The design choice must be made between a static and dynamic model. As active vision requires the integration of eye movements and image input sequences, a dynamic model such as RSM will be considered.
The figure below summarizes the design.
Fig. 1 Visual System Architecture
While the eye position information is assumed to be a top-down input
from MTL in the figure, it might as well be a bottom-up input.
Training Vision
STEP1: Training the Saccade Driver (Fig. 1)
Saccade calibration will be performed with the difference between the fovea position after saccade and the center of saliency as the error.

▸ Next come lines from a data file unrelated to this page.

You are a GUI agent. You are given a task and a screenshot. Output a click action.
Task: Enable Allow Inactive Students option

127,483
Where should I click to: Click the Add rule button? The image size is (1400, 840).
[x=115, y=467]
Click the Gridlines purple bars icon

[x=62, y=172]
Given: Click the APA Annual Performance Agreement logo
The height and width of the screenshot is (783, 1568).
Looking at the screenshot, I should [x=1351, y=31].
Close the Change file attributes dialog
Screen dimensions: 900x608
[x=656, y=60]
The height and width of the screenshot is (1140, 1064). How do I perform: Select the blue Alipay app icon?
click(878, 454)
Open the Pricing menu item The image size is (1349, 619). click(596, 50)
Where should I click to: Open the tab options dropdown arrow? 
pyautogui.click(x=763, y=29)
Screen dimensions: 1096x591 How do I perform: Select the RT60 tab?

STEP2: Training of the visual cortex
Two possible training methods are auto-encoding with log-polar coordinate images (output of the spatiotemporal filters in Fig. 1) as input and training with the output of the Saccade Driver (Fig. 1) with the difference between the prediction of the t+1 image and the actual image as error. The latter is optional.
Working memory
It is known that the dorsolateral prefrontal cortex (dlPFC) is involved in working memory, but there is no established theory on the mechanism. Here, the implementation of a proposed model of working memory (2021-07) is considered.
The basic idea is as follows:
- The prefrontal cortex has recurrent loops that hold short-term memory.
- The short-term memory at a cortical region (columnar structure) starts to be retained when the thalamic gate is disinhibited by the basal ganglia (Go).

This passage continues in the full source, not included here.